A significant majority of Stanford University students oppose the Boycott, Divestment, and Sanctions (BDS) movement - despite an anti-Semitism and BDS crises that rocked the university student board earlier this year.
69% of students oppose the anti-Israel movement - including 65% of freshmen, 72% of sophomores, and 73% of juniors, the Stanford Review poll of 288 students revealed.
The poll contradicts a high-profile anti-Semitism crisis related to BDS at Stanford - and raises questions about the power of pro-Palestinian groups on campus.
In April, Stanford student senate member Gabriel Knight infamously argued it is “not anti-Semitism” to claim Jews control “the media, economy, government and other social institutions," as well as questioning the reliability of the Anti-Defamation League (ADL).

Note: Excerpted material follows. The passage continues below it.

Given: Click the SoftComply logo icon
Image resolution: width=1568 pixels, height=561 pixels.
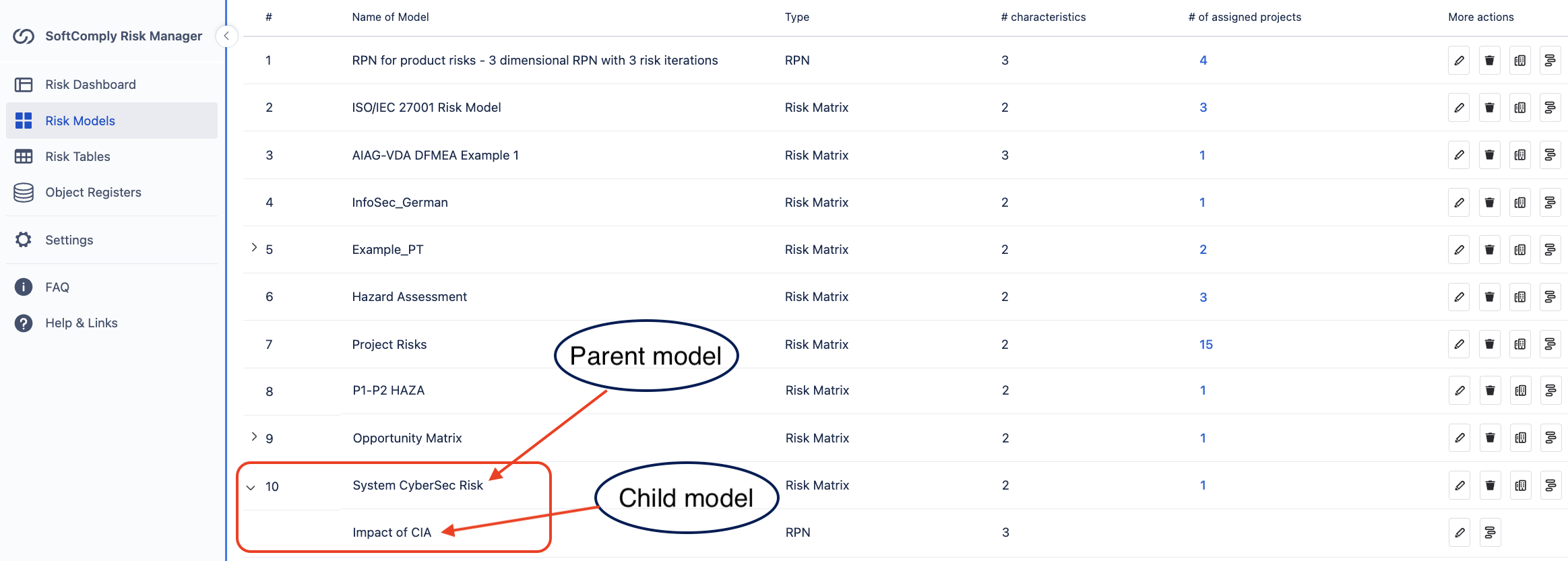Looking at the screenshot, I should point(24,36).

After an Arutz Sheva investigation and a media outcry, as well as backlash from the ADL itself, Knight stepped down from his post.
Knight's statements, inter alia, sparked changes to the university's charter on anti-Semitism - changes narrowing the scope of anti-Semitism to exclude Israel.
All were heavily backed by several groups reeling from the board rejecting a BDS motion last year - including Students for Justice in Palestine (SJP) and the Students of Color Coalition (SOCC). That motion sparked its own controversy, after several students attempted to vote twice for the bill - and over 90% of the would-be fraud votes were in support for BDS.
SJP is allegedly planning on re-introducing the BDS bill this year, the Review reports - despite several students noting to the daily that the motion remains controversial and unpopular.